## Assignment A
In the passage about the car key locked inside the car, copy everything from "After dinner, me" down to "to watch TV.".
## Assignment B
In the passage about the car key locked inside the car, why did the writer and Mak go to Melawati after dinner?

Start of Provided passage

Yeah, yeah..of all the day, I left the car key inside the car while the doors are all locked. It was raining heavily so with my hands full of things - umbrella, paper bag lagi, I completely forgotten to take the key from the car while I locked. I got to find out..bila lagi, masa nak baliklah. Berpeluh-peluh cari kunci rupanya ada dlm kereta. Gee!

I immediately called Mak to check whether there is any spare key at home, and thank God she said yes. So, I decided to take LRT and taxi back home, took the spare key, asked Mak to drive me back to LRT for me to take the car home. But alhamdulillah, on my way to LRT, a colleague of mine passed by and gave me a lift. The first comment I got when I reached home is "Dah macam Ashraff pulak, tertinggal-tinggal benda...". Hahaha...mana lagi tumpahnya kuah kalau bukan ke nasi...

After dinner, me and Mak (accompanied by Aliff) went to Melawati to re-print Ashraff's passport photo as the school requested for it (apparently the one we gave them during registration got lost in the midst of 1001 documents).

Then Mak was kind enough to drive me to the office despite her not being well.

At almost 10.00 I reached home safely. Problem settled. Now, it's time to check on Ashraff's homework, and to pack the boys things for school tomorrow, settle them for bed so that I could get my rest. The boys are left upstairs to watch TV.

End of Provided passage
Start of Supplied entries

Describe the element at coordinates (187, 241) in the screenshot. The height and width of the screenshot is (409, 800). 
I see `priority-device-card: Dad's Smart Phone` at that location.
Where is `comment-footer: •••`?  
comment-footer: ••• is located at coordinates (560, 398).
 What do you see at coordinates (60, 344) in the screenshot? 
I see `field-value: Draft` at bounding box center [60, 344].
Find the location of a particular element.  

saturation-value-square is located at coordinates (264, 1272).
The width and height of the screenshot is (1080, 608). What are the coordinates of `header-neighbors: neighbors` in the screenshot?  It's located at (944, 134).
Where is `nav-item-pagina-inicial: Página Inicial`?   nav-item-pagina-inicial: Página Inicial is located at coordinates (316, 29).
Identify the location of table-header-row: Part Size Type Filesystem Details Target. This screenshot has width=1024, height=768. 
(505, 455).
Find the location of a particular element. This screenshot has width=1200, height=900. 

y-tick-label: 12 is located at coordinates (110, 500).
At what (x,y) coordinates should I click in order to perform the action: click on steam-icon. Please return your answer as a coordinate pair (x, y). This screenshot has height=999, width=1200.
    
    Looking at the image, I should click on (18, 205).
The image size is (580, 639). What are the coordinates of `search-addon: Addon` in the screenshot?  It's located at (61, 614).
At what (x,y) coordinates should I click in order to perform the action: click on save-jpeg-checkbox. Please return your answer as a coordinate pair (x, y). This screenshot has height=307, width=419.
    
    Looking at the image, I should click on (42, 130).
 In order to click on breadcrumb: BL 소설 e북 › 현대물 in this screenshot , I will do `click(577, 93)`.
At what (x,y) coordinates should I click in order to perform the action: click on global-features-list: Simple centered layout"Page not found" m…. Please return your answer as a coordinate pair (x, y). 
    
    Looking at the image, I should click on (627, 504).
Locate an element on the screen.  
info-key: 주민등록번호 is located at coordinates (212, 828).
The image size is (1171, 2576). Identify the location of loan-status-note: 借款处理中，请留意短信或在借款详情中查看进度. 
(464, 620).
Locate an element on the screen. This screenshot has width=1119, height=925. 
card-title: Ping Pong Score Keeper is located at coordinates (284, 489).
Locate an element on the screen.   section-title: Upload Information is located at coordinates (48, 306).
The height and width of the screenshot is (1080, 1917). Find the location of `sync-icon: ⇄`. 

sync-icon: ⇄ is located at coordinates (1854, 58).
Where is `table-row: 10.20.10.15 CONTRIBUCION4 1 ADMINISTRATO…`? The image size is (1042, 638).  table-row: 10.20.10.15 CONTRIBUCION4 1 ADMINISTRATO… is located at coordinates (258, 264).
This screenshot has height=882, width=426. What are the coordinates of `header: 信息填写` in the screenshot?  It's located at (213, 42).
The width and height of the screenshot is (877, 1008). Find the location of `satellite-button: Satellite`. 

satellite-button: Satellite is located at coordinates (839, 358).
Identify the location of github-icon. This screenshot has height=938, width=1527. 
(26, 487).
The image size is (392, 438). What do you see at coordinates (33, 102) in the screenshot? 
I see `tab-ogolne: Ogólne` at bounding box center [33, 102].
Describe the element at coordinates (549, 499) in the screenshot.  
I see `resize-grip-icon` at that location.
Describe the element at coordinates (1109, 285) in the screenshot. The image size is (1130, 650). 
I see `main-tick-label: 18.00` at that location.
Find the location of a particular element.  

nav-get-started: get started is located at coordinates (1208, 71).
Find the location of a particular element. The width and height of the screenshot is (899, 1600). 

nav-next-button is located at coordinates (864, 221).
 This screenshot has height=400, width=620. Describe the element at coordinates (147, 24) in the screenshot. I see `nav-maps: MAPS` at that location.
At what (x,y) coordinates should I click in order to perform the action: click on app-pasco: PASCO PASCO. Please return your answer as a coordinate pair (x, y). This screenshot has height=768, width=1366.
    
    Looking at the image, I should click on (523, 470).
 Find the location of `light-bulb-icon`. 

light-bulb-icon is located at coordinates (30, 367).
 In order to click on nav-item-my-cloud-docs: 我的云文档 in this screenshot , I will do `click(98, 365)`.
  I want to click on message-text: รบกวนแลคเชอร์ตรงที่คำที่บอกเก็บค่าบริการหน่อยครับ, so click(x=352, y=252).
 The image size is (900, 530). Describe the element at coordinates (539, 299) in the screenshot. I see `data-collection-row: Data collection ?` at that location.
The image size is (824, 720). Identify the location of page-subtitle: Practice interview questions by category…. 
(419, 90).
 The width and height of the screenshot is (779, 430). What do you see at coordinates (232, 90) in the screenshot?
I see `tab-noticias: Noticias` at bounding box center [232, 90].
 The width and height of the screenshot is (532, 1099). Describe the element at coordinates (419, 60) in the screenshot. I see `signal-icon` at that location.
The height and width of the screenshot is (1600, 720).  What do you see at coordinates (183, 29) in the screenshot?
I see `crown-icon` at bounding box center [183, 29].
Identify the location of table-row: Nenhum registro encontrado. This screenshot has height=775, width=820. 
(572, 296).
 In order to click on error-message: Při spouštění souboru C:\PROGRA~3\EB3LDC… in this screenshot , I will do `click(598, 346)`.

End of Supplied entries

## Answer area A
After dinner, me and Mak (accompanied by Aliff) went to Melawati to re-print Ashraff's passport photo as the school requested for it (apparently the one we gave them during registration got lost in the midst of 1001 documents).

Then Mak was kind enough to drive me to the office despite her not being well.

At almost 10.00 I reached home safely. Problem settled. Now, it's time to check on Ashraff's homework, and to pack the boys things for school tomorrow, settle them for bed so that I could get my rest. The boys are left upstairs to watch TV.

## Answer area B
To re-print Ashraff's passport photo, because the school requested it.